Ответив на эти вопросы, мы, вероятно, лучше поймем, насколько мы готовы ступить за порог глобализации в новый мир. А название экономической системы, в которой этот новый мир станет развиваться, можно будет подобрать позднее. Только классическим капитализмом второй половины XX века и, тем более, первых 20 лет XXI, – эта модель точно не будет.
[1] Евстафьев Д. Г. Предхаос как среднесрочное состояние глобальной политики и экономики // Экономические стратегии. 2021. № 1. С. 22-29.
[2] 29 мая 1972 года в Москве была подписана декларация «Основы взаимоотношений между Союзом Советских Социалистических Республик и Соединенными Штатами Америки», установившая в общем виде некие пределы межгосударственной конфронтации
[3] Сален П. Вернуться к капитализму, чтобы избежать кризисом. Пер. с франц. – М.: Издательство института Гайдара, 2015, 272 с.

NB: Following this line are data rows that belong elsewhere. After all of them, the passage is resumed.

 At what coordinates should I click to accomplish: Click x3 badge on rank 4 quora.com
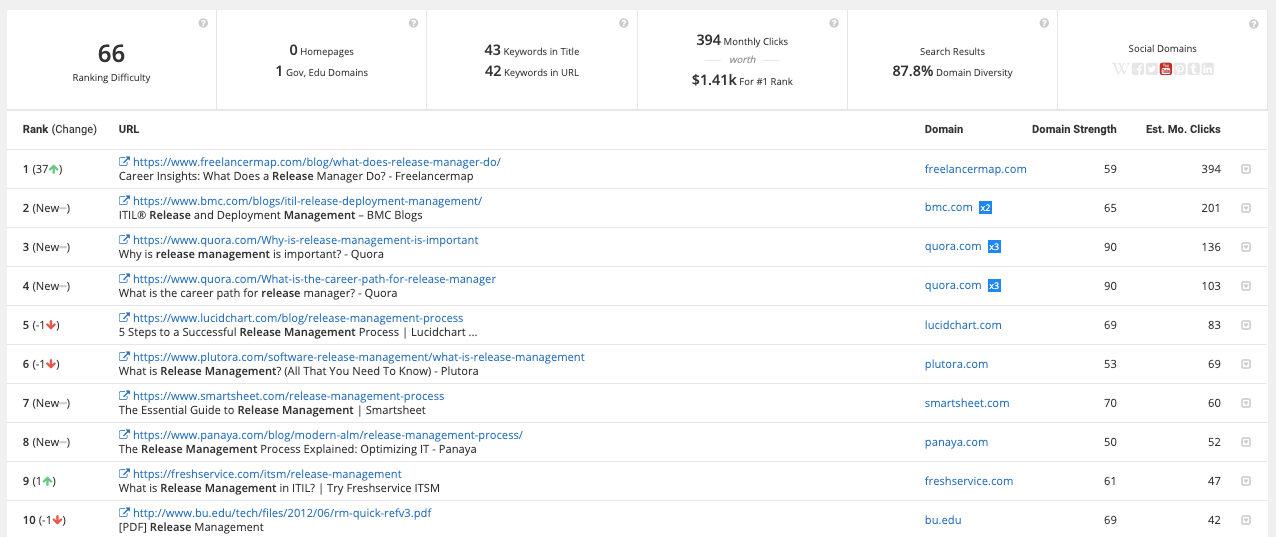[994, 285]
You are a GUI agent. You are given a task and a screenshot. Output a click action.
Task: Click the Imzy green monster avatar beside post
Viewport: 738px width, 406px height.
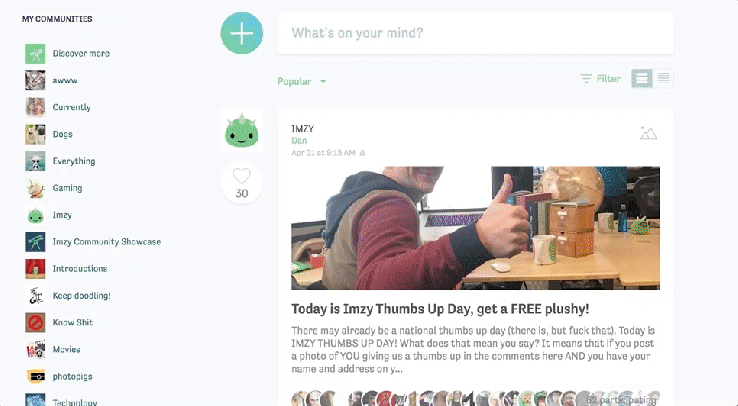click(x=241, y=130)
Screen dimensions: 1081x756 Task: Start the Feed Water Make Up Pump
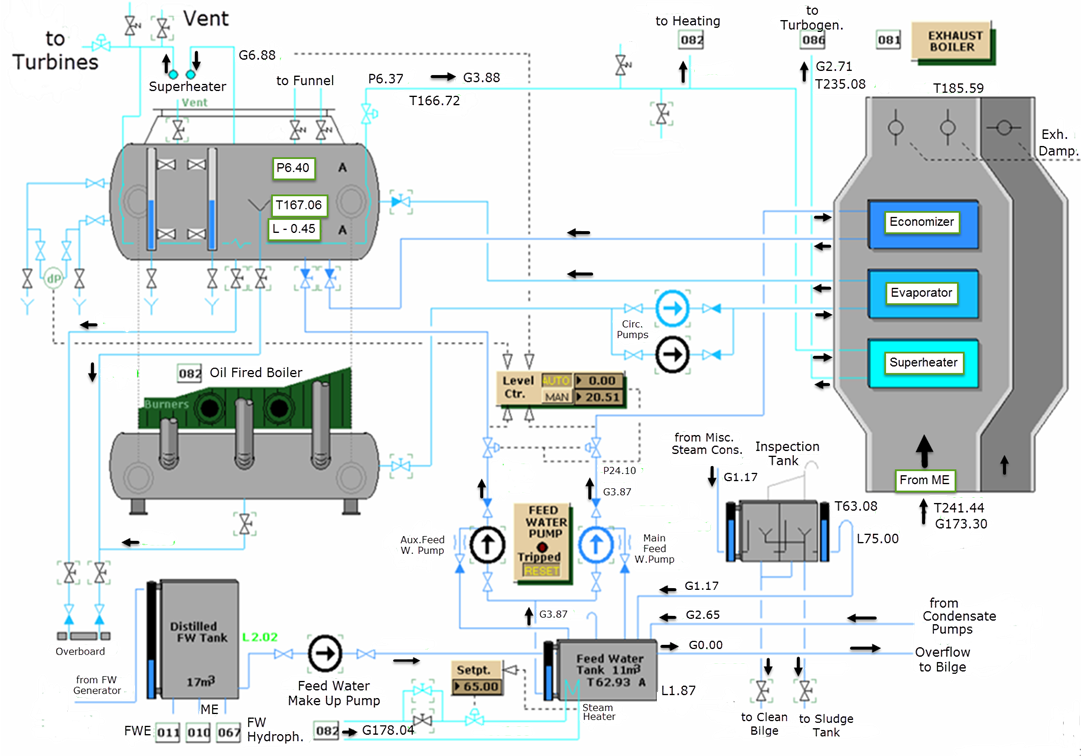click(x=325, y=653)
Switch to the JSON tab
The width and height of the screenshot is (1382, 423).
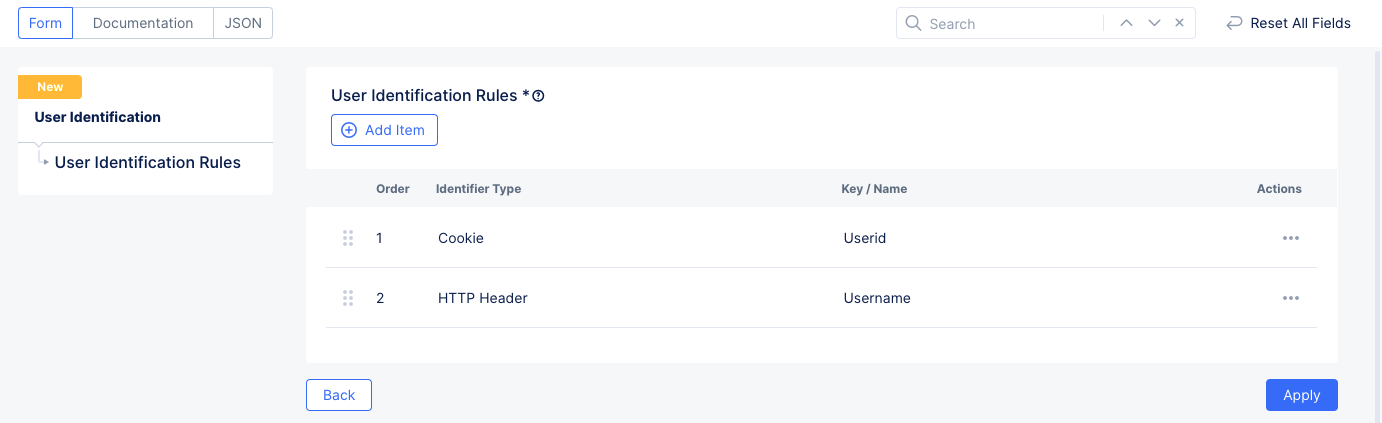(x=243, y=23)
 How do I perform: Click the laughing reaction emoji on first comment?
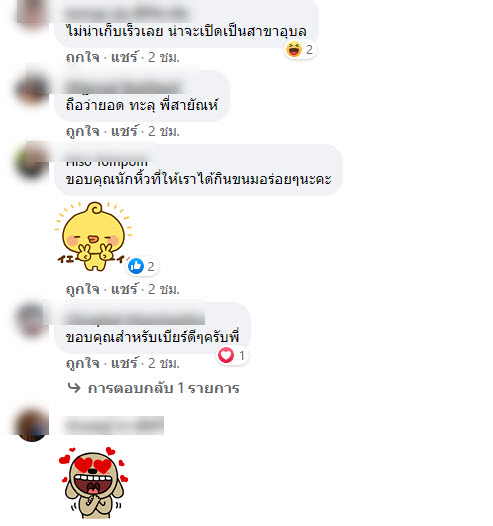pyautogui.click(x=294, y=50)
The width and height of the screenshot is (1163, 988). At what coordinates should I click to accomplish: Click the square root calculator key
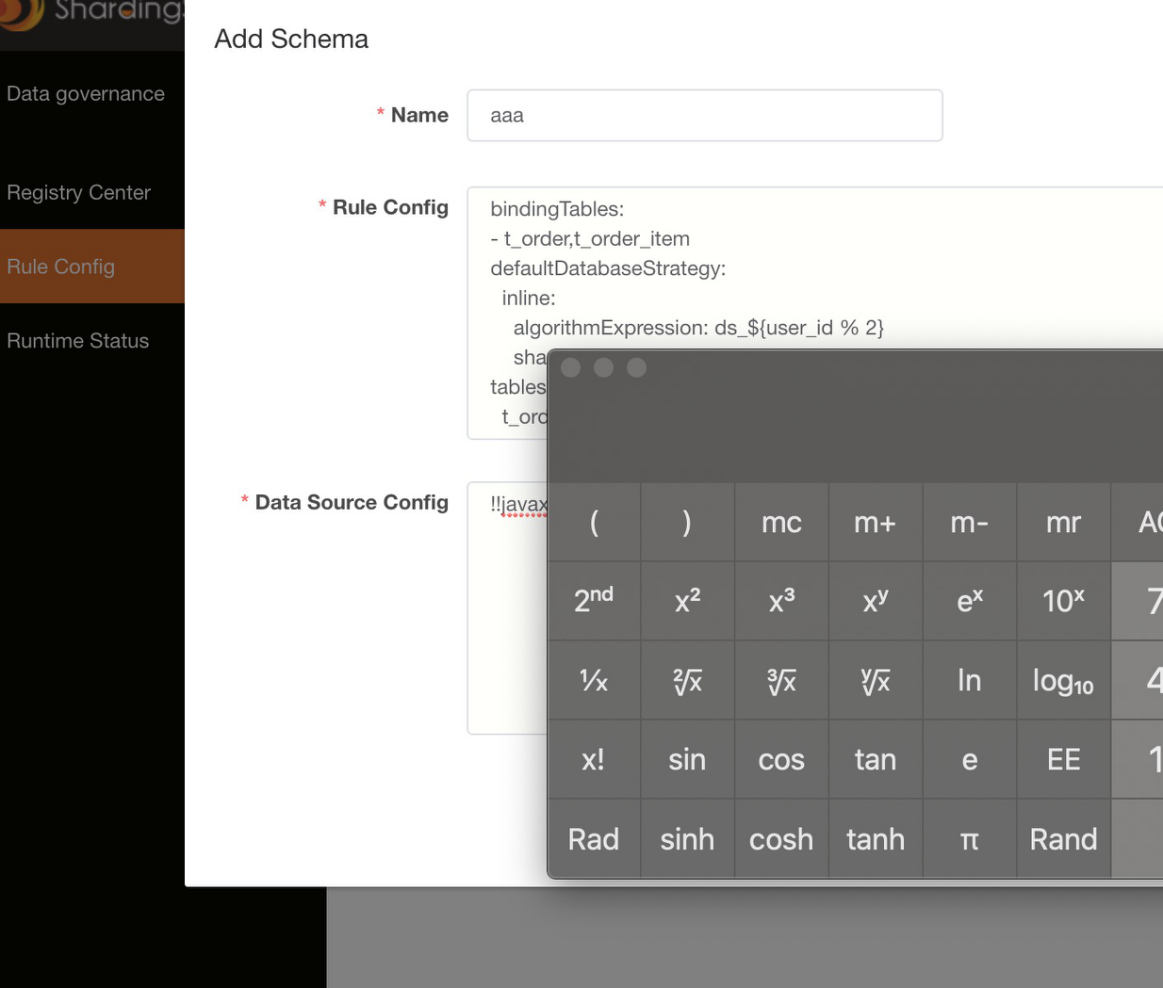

[4] Горц А. Нематериальное. Знание, стоимость, капитал. Пер. с немецкого и французского. – М. : Издательский дом Государственного университета Высшая школа экономики, 2010, 208 с.
[5] Ильенков Э.В. Об эстетической природе фантазии. Что там в Зазеркалье? Издание стереотипное. – М.: Книжный дом «ЛИБРОКОМ», 2014, С. 44.
[6] Шваб К., Дэвис Н. Технологии Четвертой промышленной революции. Пер. с англ. = М.: Эксмо, 2019, 320 с.
[7] Урри Дж. Мобильности. Пер. с англ. – М.: Издательская и консалтинговая группа «Праксис», 2012, 576 с.
[8] Перзановски А., Шульц Дж. Конец владения. Личная собственность в цифровой экономике. Пер. с англ. – М.: Издательский дом «Дело» РАНХиГС, 352 с.
[9] Позен Б. «Пандемии сохраняют мир»//Россия в глобальной политике, N3, 2020, Май-июнь. Интернет- ресурс. Режим доступа: https://globalaffairs.ru/articles/pandemii-mir/
[10] Редикер М. Корабль рабов. История человечества. – М.: Издательство «Проспект», 2020, 544 с.